▼▼▼

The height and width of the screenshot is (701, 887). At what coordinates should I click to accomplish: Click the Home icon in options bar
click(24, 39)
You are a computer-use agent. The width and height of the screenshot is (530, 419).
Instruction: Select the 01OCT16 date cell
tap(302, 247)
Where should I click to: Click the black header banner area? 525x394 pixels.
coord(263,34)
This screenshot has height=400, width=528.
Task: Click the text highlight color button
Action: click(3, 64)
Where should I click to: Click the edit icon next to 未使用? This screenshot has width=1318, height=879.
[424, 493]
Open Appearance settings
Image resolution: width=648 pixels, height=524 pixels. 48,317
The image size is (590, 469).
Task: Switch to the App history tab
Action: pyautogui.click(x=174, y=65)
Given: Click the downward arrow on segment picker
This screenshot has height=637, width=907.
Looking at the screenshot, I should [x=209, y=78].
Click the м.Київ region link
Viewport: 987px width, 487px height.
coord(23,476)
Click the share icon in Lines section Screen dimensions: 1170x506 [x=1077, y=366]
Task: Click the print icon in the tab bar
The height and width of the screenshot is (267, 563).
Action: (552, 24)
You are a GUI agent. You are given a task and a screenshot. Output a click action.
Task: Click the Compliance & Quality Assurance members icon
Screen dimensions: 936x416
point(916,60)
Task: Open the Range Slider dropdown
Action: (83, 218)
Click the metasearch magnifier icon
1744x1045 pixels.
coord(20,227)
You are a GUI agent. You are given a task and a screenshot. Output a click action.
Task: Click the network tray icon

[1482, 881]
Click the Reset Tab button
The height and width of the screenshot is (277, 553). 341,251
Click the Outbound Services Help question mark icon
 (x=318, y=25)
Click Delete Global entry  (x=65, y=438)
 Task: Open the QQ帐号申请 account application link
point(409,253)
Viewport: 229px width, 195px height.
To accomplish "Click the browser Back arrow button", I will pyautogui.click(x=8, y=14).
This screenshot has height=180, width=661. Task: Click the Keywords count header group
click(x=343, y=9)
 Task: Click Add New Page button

▲▲▲

### Stated task
Reproduce every line of the data above verbatim and in the original order, without any changes.

### Written response
The height and width of the screenshot is (701, 887). At what coordinates should I click to accomplish: Click the Home icon in options bar
click(24, 39)
You are a computer-use agent. The width and height of the screenshot is (530, 419).
Instruction: Select the 01OCT16 date cell
tap(302, 247)
Where should I click to: Click the black header banner area? 525x394 pixels.
coord(263,34)
This screenshot has height=400, width=528.
Task: Click the text highlight color button
Action: click(3, 64)
Where should I click to: Click the edit icon next to 未使用? This screenshot has width=1318, height=879.
[424, 493]
Open Appearance settings
Image resolution: width=648 pixels, height=524 pixels. 48,317
The image size is (590, 469).
Task: Switch to the App history tab
Action: pyautogui.click(x=174, y=65)
Given: Click the downward arrow on segment picker
This screenshot has height=637, width=907.
Looking at the screenshot, I should [x=209, y=78].
Click the м.Київ region link
Viewport: 987px width, 487px height.
coord(23,476)
Click the share icon in Lines section Screen dimensions: 1170x506 [x=1077, y=366]
Task: Click the print icon in the tab bar
The height and width of the screenshot is (267, 563).
Action: (552, 24)
You are a GUI agent. You are given a task and a screenshot. Output a click action.
Task: Click the Compliance & Quality Assurance members icon
Screen dimensions: 936x416
point(916,60)
Task: Open the Range Slider dropdown
Action: (83, 218)
Click the metasearch magnifier icon
1744x1045 pixels.
coord(20,227)
You are a GUI agent. You are given a task and a screenshot. Output a click action.
Task: Click the network tray icon

[1482, 881]
Click the Reset Tab button
The height and width of the screenshot is (277, 553). 341,251
Click the Outbound Services Help question mark icon
 (x=318, y=25)
Click Delete Global entry  (x=65, y=438)
 Task: Open the QQ帐号申请 account application link
point(409,253)
Viewport: 229px width, 195px height.
To accomplish "Click the browser Back arrow button", I will pyautogui.click(x=8, y=14).
This screenshot has height=180, width=661. Task: Click the Keywords count header group
click(x=343, y=9)
 Task: Click Add New Page button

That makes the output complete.